コマンドを打ち間違えた!そんな時は「The Fuck」で自動修正!

Linuxでコマンドを打ち間違えたまま実行すること、ありますよね。「sudo」が「suod」になってしまったりとか。

そんな時、どうしてますか? 「Ctrl+p」して打ちなおしてますか? でも、カーソルキーを移動して打ちなおすのって面倒ですよね。

そこで使えるのが「The Fuck」という、ちょっと普通じゃない名前のツールです。間違えたコマンドを自動修正してくれます。打ち間違えて「fuck!」って言ってしまうところから来ているんでしょうね。

fuckコマンドの使用例

まずはThe Fuckの使用例から紹介しましょう。インストール方法は後ほど紹介します。

コマンド名の間違いを修正

まずは最も基本的な使用例から。コマンド名を間違ってしまった時、続けて「fuck」コマンドを実行すると似ているものを提案してくれます。複数の候補がある場合は、矢印の上下キーで選択可能です。表示されたコマンドを実行する場合はEnter、キャンセルはCtrl-cを押します。

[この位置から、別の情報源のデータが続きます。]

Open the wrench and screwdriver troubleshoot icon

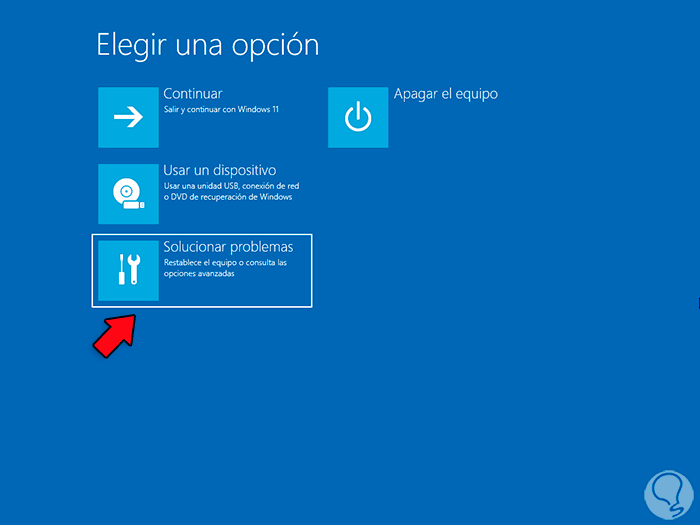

以下は、間違って「password」と実行してしまい、「passwd」が提案される例です。

$ password
コマンド 'password' は見つかりませんでした。もしかして:
 コマンド 'assword' - パッケージ 'assword' (universe)
password: コマンドが見つかりません
$ fuck
passwd [enter/↑/↓/ctrl+c]

sudoを追加して実行

パッケージをインストールしたり更新するとき、sudoを付け忘れてaptやdnfなどを実行すること、ありますよね。そんな場合、fuckと打つことでsudoをつけたコマンドが提案されます。

Ubuntu/Debian系の場合

$ apt install iotop
E: ロックファイル /var/lib/dpkg/lock をオープンできません - open (13: 許可がありません)
E: 管理用ディレクトリ (/var/lib/dpkg/) をロックできません。root 権限で実行していますか?
$ fuck
sudo apt install iotop [enter/↑/↓/ctrl+c]

Fedora 26の場合

$ dnf install iotop
エラー: This command has to be run under the root user.
$ fuck
sudo dnf install iotop [enter/↑/↓/ctrl+c]

未インストールのコマンド実行時にインストールを提案

インストールされていないコマンドを実行しようとしてエラーになった時、fuckがパッケージのインストールと実行を提案してくれます。
以下は、Ubuntuで未インストールの「iostat」を実行してエラーとなったので、fuckが「sysstat」パッケージのインストールと「iostat」の再実行を提案してきた例です。

$ iostat
bash: /usr/bin/iostat: そのようなファイルやディレクトリはありません
$ fuck
sudo apt-get install sysstat && iostat [enter/↑/↓/ctrl+c]

sedの/閉じ忘れを修正

sedで最後の「/」を打ち忘れた時、修正したコマンドを提案してくれます。

$ sed -e 's/abc/def' test.sh
sed: -e expression #1, char 9: `s' コマンドが終了していません
$ fuck
sed -e s/abc/def/ test.sh [enter/↑/↓/ctrl+c]

gitのサブコマンドを修正

コマンドによっては、サブコマンドの修正にも対応しています。以下は、間違って「git stat」と実行し、fuckが「git status」を提案してきた例です。

$ git stat
git: 'stat' はgitコマンドではありません。 'git --help'を参照してください。

Did you mean one of these?
	status
	stage
	stash
$ fuck
git status [enter/↑/↓/ctrl+c]

The Fuckのセットアップ

パッケージのインストール

Ubuntu 16.04やDebian 9の場合、以下のコマンドでインストールできます。

sudo apt -y install thefuck

Fedora 26の場合は、以下のコマンドでインストールできます。

sudo dnf -y install thefuck

fuckコマンドを使えるようにする

インストールできたら、以下の行を~/.bashrcに追加しましょう。

eval $(thefuck --alias)

そして、以下のコマンドで~/.bashrcを読み直します。

source ~/.bashrc

これで、「fuck」がaliasに追加されました。以下のコマンドで確認できます。

$ alias | grep fuck
alias fuck='eval $(thefuck $(fc -ln -1)); history -r'

~/.bashrcに追記したので、次回ログイン時は自動的に設定されます。